> [Brief 1]: In the essay on Halo losing its hold on the shooter genre, whose basement did the writer and friends play in ten years earlier?
> [Brief 2]: Pick up the essay on Halo losing its hold on the shooter genre right after its final sentence, carrying on its argument in the same voice.

-- Start Document segment --

Though many gamers were recently focused on the war between Activision's Call of Duty: Modern Warfare 3 and EA's Battlefield 3, the whole thing was more of an elaborate PR stunt on EA's part rather than an actual competition. Not that I'm complaining, of course, as game journalists like myself got to turn off our brains for a few months and pump out ridiculous comparison editorials regarding the imagined drama.
Interestingly, while this imagined war was still raging on, Halo: Combat Evolved Anniversary was released. The game is admittedly unremarkable–a minor HD remake entirely overshadowed by this holiday's lineup of triple-A titles–but for myself, the release triggered a sudden bout of nostalgia.
I'm shocked to realize it's been ten years since me and my friends first locked ourselves away in Kyle Edelberg's basement, hooking up our consoles and playing into the wee hours of the morning, fueled entirely by greasy pizza and Mountain Dew: Code Red. For a while, Bungie's science-fiction franchise seemed insurmountable, with plenty of self-proclaimed "Halo Killers" failing to deliver. Then came Modern Warfare.
Today, we take a look at how a true FPS war was won, how the once unassailable king of the genre was dethroned, and how gamers traded away an endless ocean of stars for the gritty brown and gray color palates of war.
1) Master Chief is a Poor Protagonist
If there's anyone out there who thinks Halo's storyline is worth celebrating for its originality, know that the "marines in space" thing has been done many times before, and often in much better fashion than this. The simple truth is that the adventures of big, scary, green suit man and his little A.I. girlfriend barely stand up to the level of truly awesome space epics. For instance… STARSHIP GODDAMN TROOPERS.
The real problem is that even though Halo's narrative is compelling, it's also very hard to connect with given all the fantastical elements. This is a problem common to the sci-fi genre–the struggle to make a story feel human despite all the ridiculous, futuristic nonsense going on. For instance, the live-action ODST trailer, one of my favorite pieces of Halo lore, works because it presents futuristic versions of concepts I already know and accept. At the funeral, there's no rocket coffin or whatever; there's no holographic priest. There's just a young man reflecting on the death of a soldier and resolving to take up the fight in the fallen man's stead. This is something I can empathize with.

-- End Document segment --
-- Start Dataset entries --

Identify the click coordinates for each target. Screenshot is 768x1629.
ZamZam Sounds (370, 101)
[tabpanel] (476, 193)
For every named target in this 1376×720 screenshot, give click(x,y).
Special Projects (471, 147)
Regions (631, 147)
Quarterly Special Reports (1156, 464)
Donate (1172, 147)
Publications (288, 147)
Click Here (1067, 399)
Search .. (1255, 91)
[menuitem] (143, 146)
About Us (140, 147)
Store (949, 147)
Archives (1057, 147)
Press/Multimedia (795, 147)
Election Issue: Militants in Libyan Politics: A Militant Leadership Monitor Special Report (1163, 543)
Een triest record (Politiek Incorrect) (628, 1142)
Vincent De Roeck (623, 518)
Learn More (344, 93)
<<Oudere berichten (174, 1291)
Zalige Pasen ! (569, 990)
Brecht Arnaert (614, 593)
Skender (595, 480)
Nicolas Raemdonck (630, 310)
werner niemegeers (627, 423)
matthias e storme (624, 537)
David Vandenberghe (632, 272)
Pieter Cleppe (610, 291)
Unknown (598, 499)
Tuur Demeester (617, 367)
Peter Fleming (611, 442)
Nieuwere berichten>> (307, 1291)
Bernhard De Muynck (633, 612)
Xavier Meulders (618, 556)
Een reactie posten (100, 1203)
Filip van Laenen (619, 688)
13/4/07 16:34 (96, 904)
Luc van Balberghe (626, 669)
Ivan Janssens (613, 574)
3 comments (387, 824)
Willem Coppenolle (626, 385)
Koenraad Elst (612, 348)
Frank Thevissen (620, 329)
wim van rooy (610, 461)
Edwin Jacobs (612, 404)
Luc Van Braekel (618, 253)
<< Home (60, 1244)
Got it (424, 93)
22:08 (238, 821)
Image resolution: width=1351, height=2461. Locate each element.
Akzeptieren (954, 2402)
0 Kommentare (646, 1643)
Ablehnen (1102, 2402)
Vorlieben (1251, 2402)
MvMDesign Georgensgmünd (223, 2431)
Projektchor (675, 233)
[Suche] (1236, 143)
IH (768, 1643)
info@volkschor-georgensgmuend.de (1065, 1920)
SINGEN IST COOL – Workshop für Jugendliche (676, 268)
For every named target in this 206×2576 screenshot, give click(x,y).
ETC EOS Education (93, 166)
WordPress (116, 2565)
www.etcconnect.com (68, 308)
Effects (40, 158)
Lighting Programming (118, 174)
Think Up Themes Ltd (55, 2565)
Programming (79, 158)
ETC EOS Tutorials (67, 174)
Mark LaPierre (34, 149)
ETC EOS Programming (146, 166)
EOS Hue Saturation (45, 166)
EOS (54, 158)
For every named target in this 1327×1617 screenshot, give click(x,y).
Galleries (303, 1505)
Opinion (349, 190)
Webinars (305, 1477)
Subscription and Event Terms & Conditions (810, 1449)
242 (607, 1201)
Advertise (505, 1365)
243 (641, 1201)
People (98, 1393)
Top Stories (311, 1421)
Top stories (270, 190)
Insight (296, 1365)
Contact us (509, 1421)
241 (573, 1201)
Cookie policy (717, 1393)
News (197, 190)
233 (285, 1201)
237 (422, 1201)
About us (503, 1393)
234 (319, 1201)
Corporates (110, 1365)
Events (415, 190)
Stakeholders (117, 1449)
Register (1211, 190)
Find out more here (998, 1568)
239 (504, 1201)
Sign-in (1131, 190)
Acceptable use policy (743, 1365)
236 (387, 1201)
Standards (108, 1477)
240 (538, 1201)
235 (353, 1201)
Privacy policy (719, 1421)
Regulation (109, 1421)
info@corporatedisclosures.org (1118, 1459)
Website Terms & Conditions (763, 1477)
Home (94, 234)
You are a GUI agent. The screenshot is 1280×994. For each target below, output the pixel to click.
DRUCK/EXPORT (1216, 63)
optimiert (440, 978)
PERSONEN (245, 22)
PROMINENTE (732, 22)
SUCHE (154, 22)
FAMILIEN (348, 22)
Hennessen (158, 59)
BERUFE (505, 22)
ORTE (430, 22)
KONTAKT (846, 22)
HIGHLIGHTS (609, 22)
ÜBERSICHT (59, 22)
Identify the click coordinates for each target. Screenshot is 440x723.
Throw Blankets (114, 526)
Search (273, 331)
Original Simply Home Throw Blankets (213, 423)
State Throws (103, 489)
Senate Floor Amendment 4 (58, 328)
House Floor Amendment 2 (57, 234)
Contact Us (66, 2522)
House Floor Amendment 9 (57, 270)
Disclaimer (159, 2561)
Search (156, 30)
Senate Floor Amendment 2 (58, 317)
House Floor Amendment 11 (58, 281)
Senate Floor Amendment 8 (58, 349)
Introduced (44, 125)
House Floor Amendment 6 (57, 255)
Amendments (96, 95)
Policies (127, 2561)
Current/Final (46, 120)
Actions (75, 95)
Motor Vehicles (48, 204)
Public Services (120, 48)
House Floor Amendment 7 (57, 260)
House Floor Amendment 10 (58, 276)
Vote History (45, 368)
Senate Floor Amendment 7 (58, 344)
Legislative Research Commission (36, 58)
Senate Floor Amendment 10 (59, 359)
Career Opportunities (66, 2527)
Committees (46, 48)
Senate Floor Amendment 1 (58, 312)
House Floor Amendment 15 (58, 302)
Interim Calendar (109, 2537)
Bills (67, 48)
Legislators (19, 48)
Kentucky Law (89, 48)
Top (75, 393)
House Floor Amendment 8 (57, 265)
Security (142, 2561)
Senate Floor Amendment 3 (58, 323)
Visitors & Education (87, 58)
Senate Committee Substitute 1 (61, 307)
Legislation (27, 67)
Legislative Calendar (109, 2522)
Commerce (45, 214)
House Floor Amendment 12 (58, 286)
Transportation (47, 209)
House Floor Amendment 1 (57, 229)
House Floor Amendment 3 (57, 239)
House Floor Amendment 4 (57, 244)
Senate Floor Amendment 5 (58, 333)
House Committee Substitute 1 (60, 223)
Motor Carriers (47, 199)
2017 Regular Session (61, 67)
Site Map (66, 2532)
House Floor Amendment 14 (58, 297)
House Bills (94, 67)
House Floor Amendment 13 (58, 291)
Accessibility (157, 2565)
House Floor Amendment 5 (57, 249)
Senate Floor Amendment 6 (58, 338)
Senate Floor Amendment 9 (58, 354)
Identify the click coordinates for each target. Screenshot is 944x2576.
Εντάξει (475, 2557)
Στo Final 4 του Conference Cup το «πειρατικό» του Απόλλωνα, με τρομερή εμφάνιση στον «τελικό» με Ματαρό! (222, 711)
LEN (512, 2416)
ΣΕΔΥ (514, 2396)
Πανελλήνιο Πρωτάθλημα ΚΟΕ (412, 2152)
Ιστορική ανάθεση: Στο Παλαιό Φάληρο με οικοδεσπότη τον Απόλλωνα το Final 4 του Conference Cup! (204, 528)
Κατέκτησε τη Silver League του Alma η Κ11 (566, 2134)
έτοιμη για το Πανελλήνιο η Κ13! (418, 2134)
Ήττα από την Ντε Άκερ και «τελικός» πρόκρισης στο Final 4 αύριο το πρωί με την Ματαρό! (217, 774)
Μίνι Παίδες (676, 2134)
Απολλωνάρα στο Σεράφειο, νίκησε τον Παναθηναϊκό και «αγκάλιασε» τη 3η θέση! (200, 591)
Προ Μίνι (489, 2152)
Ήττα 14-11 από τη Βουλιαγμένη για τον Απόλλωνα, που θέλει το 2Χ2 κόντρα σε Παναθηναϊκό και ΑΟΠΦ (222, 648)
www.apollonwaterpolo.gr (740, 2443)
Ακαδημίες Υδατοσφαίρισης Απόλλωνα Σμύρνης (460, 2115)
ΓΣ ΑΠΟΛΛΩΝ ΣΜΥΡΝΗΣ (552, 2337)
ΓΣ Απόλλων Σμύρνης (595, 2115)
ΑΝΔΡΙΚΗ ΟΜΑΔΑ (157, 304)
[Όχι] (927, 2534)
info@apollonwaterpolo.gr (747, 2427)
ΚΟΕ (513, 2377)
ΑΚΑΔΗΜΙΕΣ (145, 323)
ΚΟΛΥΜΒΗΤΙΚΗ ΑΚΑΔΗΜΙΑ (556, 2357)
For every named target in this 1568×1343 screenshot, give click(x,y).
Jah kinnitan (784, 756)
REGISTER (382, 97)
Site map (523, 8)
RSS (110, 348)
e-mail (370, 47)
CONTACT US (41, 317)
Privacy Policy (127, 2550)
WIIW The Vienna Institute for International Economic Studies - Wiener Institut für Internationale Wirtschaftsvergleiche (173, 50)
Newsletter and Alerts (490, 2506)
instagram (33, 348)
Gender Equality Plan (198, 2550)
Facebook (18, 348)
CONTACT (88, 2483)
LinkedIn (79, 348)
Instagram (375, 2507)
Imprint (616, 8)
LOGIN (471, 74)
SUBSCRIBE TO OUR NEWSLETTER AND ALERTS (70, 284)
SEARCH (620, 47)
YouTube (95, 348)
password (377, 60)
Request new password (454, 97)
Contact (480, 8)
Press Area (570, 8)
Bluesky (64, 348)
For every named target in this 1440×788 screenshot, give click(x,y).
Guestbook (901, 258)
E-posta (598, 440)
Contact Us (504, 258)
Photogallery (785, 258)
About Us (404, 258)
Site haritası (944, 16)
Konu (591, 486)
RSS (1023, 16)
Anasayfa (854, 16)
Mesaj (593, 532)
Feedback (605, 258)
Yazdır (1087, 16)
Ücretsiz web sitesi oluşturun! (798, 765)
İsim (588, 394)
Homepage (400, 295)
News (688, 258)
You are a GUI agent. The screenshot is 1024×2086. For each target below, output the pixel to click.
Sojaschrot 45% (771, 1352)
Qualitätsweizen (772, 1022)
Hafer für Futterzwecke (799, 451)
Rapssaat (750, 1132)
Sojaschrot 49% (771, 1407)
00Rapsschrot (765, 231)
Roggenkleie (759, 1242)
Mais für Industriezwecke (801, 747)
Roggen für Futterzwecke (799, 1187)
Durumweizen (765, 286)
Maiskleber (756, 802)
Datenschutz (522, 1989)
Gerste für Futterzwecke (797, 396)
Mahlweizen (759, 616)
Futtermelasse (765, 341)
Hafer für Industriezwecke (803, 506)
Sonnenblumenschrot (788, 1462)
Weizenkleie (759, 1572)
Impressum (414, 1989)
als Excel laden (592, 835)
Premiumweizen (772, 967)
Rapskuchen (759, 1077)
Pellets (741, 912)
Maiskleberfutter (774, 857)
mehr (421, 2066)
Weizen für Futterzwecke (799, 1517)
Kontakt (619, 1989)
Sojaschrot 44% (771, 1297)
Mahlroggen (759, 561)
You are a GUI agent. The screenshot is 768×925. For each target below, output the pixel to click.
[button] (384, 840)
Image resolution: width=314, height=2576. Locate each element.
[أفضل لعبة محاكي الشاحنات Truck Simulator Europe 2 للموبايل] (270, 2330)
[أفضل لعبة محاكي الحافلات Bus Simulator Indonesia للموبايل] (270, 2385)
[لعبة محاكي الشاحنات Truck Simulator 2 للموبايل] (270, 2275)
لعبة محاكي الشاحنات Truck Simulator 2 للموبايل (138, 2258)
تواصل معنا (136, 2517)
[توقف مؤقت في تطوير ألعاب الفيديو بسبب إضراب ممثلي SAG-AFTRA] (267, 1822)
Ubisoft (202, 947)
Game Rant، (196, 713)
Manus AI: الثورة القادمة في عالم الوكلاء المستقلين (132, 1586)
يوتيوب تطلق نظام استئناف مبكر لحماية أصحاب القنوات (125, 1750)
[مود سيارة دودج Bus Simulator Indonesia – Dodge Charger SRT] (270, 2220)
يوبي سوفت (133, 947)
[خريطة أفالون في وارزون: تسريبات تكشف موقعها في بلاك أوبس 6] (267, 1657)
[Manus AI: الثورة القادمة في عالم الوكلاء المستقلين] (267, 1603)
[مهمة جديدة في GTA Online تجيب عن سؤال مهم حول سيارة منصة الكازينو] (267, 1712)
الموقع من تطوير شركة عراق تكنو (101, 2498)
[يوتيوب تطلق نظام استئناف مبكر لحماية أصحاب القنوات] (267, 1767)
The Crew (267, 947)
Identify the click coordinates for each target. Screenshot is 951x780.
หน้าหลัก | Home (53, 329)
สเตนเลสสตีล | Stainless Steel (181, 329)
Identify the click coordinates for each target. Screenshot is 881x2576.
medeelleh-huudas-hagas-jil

-- End Dataset entries --

> [Exercise response 1]: Kyle Edelberg's basement.

> [Exercise response 2]:
The problem is that the ODST trailer does not at all resemble the actual Halo series, where my main character is a stoic super-commando seemingly incapable of expressing human emotion (especially since he wears a helmet throughout the whole damn game). I know some of you are thinking, "Well yeah! He's a badass! Like Boba Fett!" But this man is our protagonist. I don't want a super murder guy like Boba Fett; I want a regular farmboy like Luke Skywalker. I want somebody to act as my guide to this strange, new world; somebody who can witness the craziness erupting throughout the game's world and respond to it with a bit of gravity, as opposed to simply firing a plasma rifle in its general direction.
There have been entries in the Halo series (Reach and ODST specifically) that inject some much-needed humanity into this universe, but it's still very hard to connect to everything that's going on without an everyman like Luke Skywalker or Johnny Rico to act as our guide.
Now obviously, nobody gives half of two craps about Soap or Price or any of the other grunts featured throughout Modern Warfare, but what these men lack in star power, they make up for with their humanity. I connect with the characters in Modern Warfare's story because of how human they are. So while I can't fault Halo for being ambitious with its storytelling, I have to say that I'm much more interested in characters who seem a bit more fragile and real, as opposed to the mythical superhuman that is the Chief.
2) Call of Duty's Modern Setting Connects with Players
As we've established, Halo's storyline is a hard one to connect to. Not only are we lacking that human element to frame it, but we've got things like Halo 2's psychic plant monsters, which leave us standing in a world which feels entirely fantastical and more than a bit ridiculous.
Now to be frank, Modern Warfare's plotlines aren't anything to write home about. They're basically your standard "oh no, terrorism" thrillers, as if the developers just kind of ripped out pages from a random assortment of Tom Clancy novels and called it a script. However, I'm much more easily able to connect to Modern Warfare because of how topical the events are. Maybe it's a cheap trick, but Treyarch knows the American public has an obvious emotional connection to things like the "war against terror," and switching up the tired WW2 setting in favor of a more modern one is what made parts of the game's plot hit so close to home.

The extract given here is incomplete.